_Your task_
Please print every record below exactly as it appears, but leave out the pictures.

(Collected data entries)
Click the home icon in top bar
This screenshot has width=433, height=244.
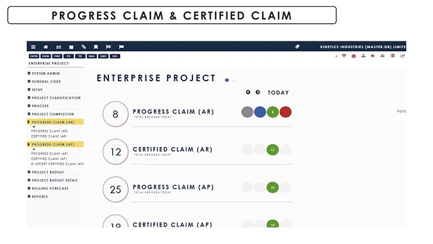(46, 46)
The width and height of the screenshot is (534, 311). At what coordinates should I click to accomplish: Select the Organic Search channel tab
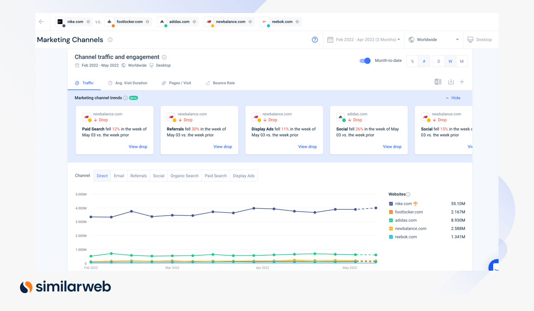click(184, 175)
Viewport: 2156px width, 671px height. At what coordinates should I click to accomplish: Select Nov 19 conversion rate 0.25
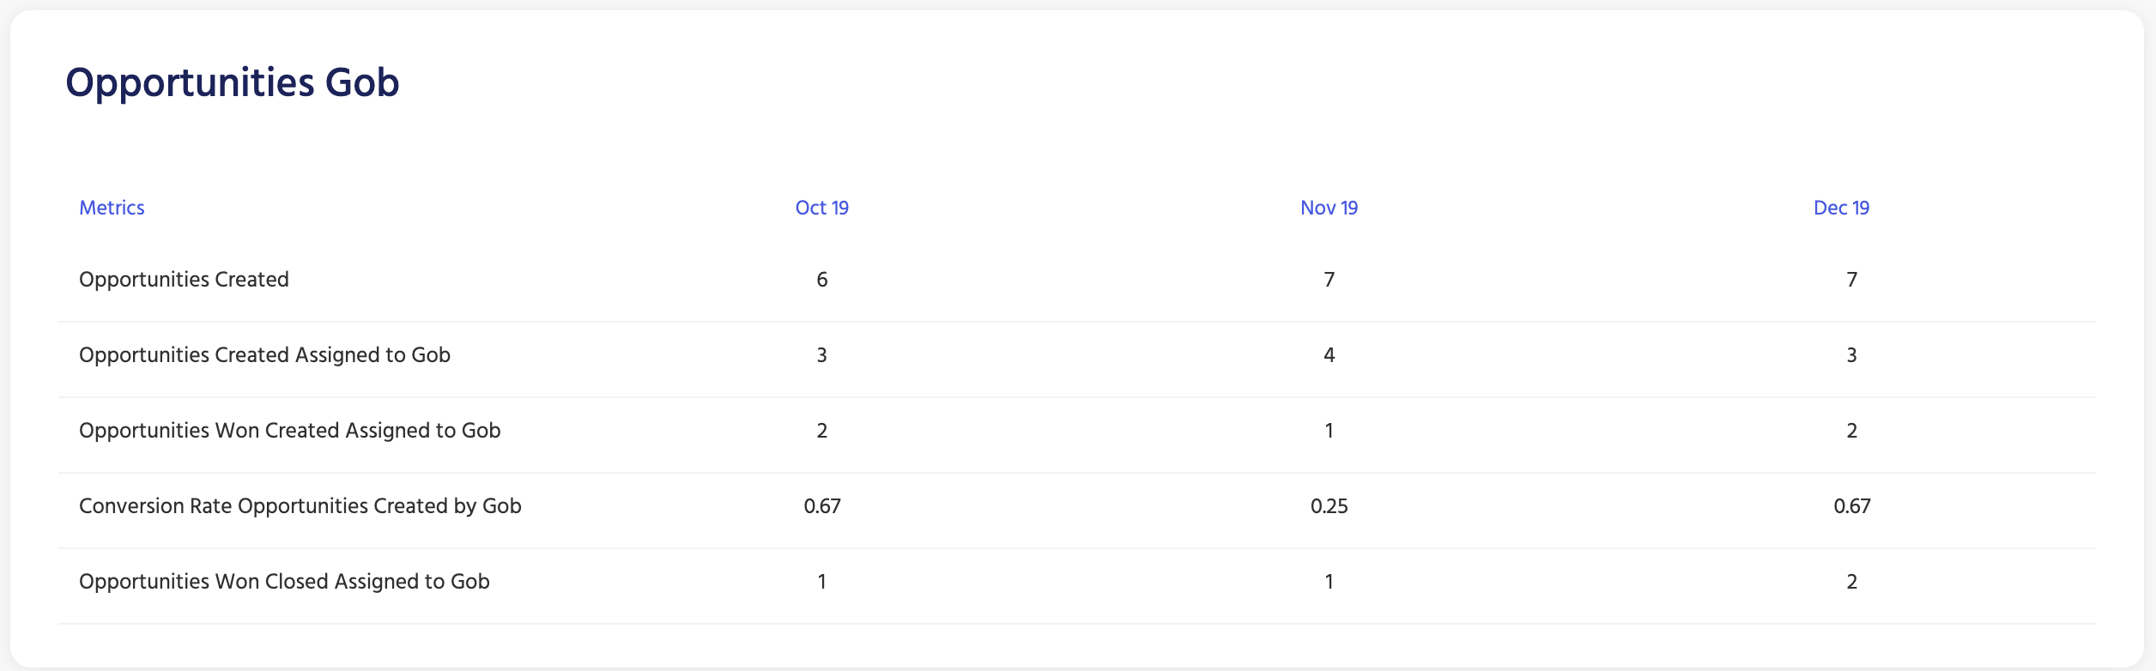pos(1329,506)
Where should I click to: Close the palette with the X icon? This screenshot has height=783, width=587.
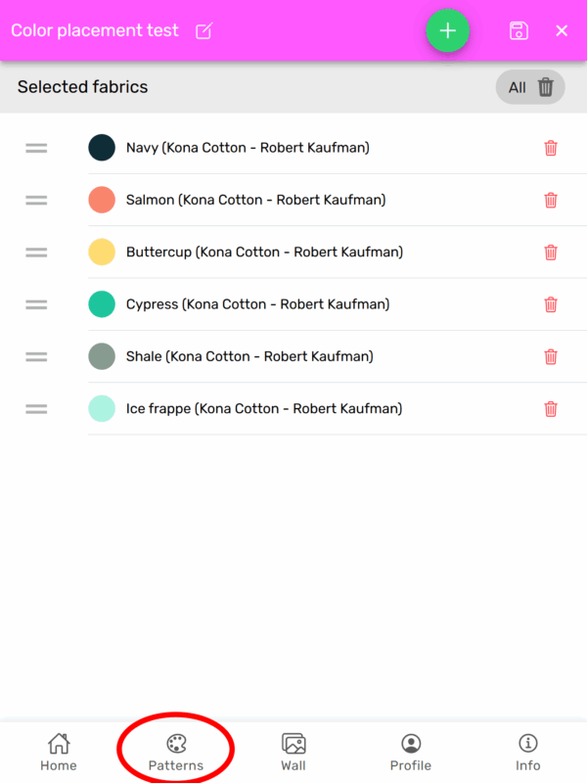pos(562,30)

_Output_
Click the home icon in top bar
This screenshot has width=433, height=244.
(46, 46)
The width and height of the screenshot is (534, 311). At what coordinates should I click to accomplish: Select the Organic Search channel tab
click(184, 175)
Viewport: 2156px width, 671px height. At what coordinates should I click to accomplish: Select Nov 19 conversion rate 0.25
pos(1329,506)
Where should I click to: Close the palette with the X icon? This screenshot has height=783, width=587.
pos(562,30)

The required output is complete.